HOMILÍA
EN LA SOLEMNIDAD DEL CUERPO Y LA SANGRE DE
NUESTRO
SEÑOR JESUCRISTO
Queridos hermanos en el
Señor:
Desde 1264, cada año la Iglesia dedica un día a celebrar,
meditar y proclamar su fe en el misterio de la Eucaristía, esto es, el misterio
del Cuerpo y de la Sangre de Nuestro Señor Jesucristo presente en las especies
de pan y vino, las cuales, a las palabras consagratorias del sacerdote, cambian
su sustancia de pan y vino en la
sustancia del Cuerpo y la Sangre de Cristo, lo que tradicionalmente se ha
llamado “transubstanciación”.
Las lecturas que la liturgia nos propone este ciclo B
para la Solemnidad del “Corpus” nos presenta un perfecto retrato de
Cristo-Sacerdote. En el libro del Éxodo contemplamos un altar erigido con 12
estelas sobre el cual se han de ofrecer sacrificios de comunión que suponen el
derramamiento de la sangre inocente de las víctimas para el sacrificio. Con esa
misma sangre se simboliza la Alianza que Dios ha hecho con su pueblo. En este
sentido, parece que la Escritura nos ofrece una prefiguración del mismo Cristo
que aúna en su doble naturaleza el ser altar, víctima de comunión y sacerdote. Su
cuerpo humano es el ara donde se ejecuta el sacrificio de comunión, cuya
víctima es Él mismo con su Cuerpo entregado y su Sangre derramada. Y el gran
oferente, el sacerdote oferente, sigue siendo el mismo Cristo, quien en su doble
naturaleza ha sido constituido pontífice y mediador.
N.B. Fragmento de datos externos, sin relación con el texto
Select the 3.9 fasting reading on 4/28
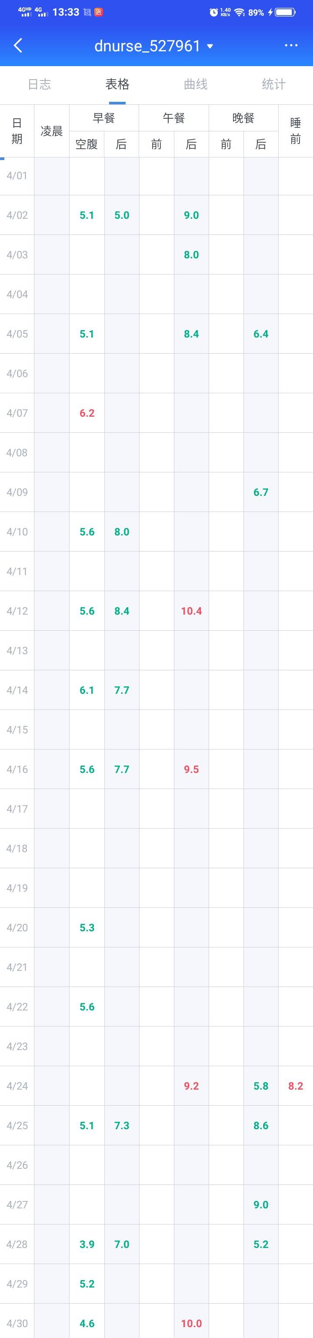 [87, 1244]

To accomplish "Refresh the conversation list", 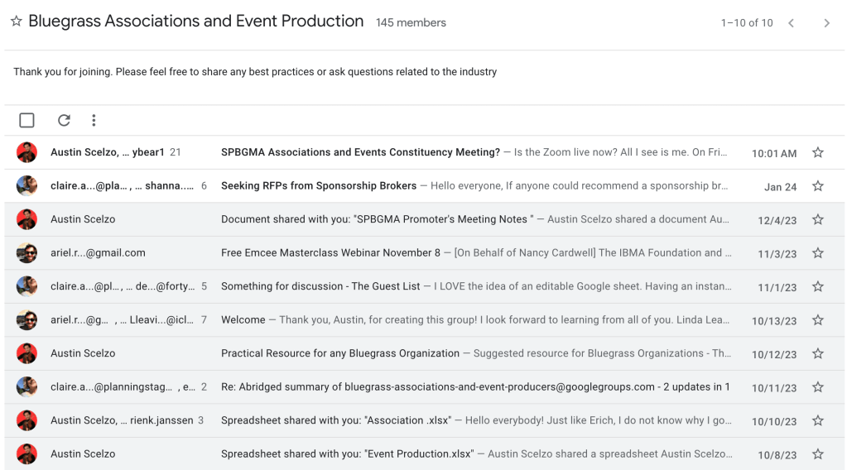I will click(x=64, y=121).
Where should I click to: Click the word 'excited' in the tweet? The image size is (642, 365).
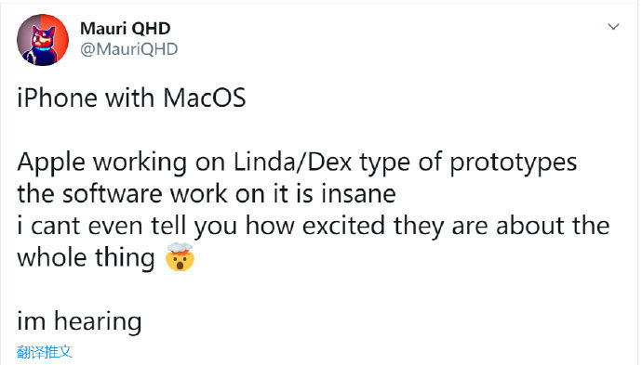pos(343,226)

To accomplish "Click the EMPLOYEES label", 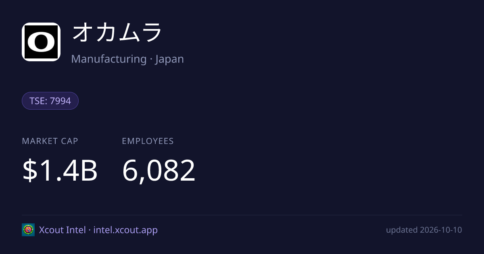I will pos(148,141).
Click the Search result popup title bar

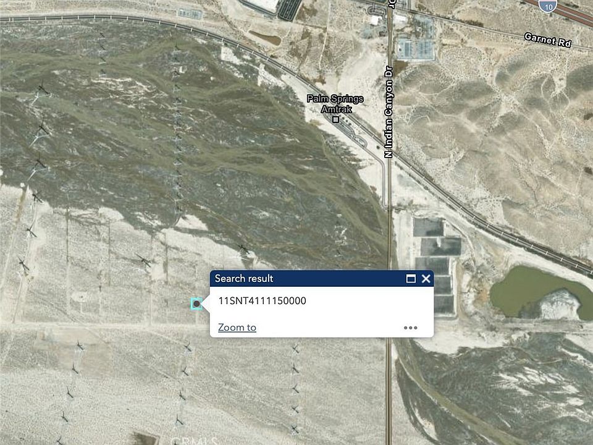click(x=306, y=279)
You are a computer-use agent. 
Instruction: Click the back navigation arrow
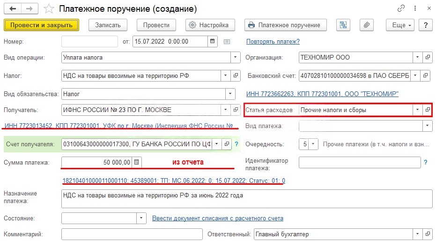pyautogui.click(x=13, y=8)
Sin embargo, será la Carta a los Hebreos la que
desarrollará profundamente todo el sacerdocio de Cristo, diciendo de Él que ha
entrado en su santuario; que es el que, realmente, ofrece el culto verdadero al
Padre y que, de este modo, es el único Mediador entre Dios y los hombres.
Finalmente, el evangelio de la misa de hoy nos presenta
la realidad del misterio eucarístico, el verdadero sacrificio que el sumo sacerdote,
Jesucristo, ha ofrecido: la Eucaristía. El texto de Marcos nos ofrece la
descripción de las primeras casas de reunión de la comunidad cristiana “una
sala grande en el piso de arriba, arreglada con divanes”. La Eucaristía, pues,
exige un lugar digno y arreglado para la celebración. Marcos recoge, también,
la tradición litúrgica original al recoger la cadencia verbal que engrana el
ritual “tomó-pronunció-partió-dio”. Lo que supone ya que, desde el principio,
la Eucaristía no se desarrollaba en un festín carismático, como si fuera una
merendola, sino en un contexto celebrativo-ritual que permitía la eficacia
sacramental de la misma.
Queridos hermanos, lo que hoy nos traemos entre manos no
es otra cosa que contemplar el gran misterio del amor de Dios, que ha llegado
hasta el punto de entregar su vida y derramar su sangre en Cruz, y, de este
modo, quedarse con nosotros todos los días hasta el final de los tiempos. Así,
Cristo perpetúa su presencia en la Iglesia mediante la celebración correcta de
la Eucaristía. En el Augusto Sacramento del Altar Dios estará siempre con
nosotros, entre nosotros. Es la prueba
mejor de que Dios no nos abandona. E que Dios continúa guiando nuestra vida y
cuidando de nosotros.
Pero, hermanos, este sacramento de amor exige de nosotros
un culto de adoración y un reconocimiento continuo de la realidad mística que
se esconde. No puede ser que el Sagrario siga estando abandonado por parte de
los fieles católicos. El sagrario nos reclama, nos llama, nos quiere a su lado.
En la Eucaristía está la fuente de la verdadera vida, la plenitud del amor
divino, el sentido y fundamento de todas
las obras apostólicas de la Iglesia. Sin Él estamos perdidos, abocados al
fracaso y a la perdición del alma.
Así
pues, hermanos, hagamos firme propósito de visitar cada día a Jesús
sacramentado, pasar largos ratos de oración con el amado, el Amor de los
amores. Dejémonos transfigurar en su presencia; presentemos nuestras súplicas,
lágrimas y risas al Sumo sacerdote de la Nueva Alianza que en el Altar del
sacrificio nos espera cada día. Así sea.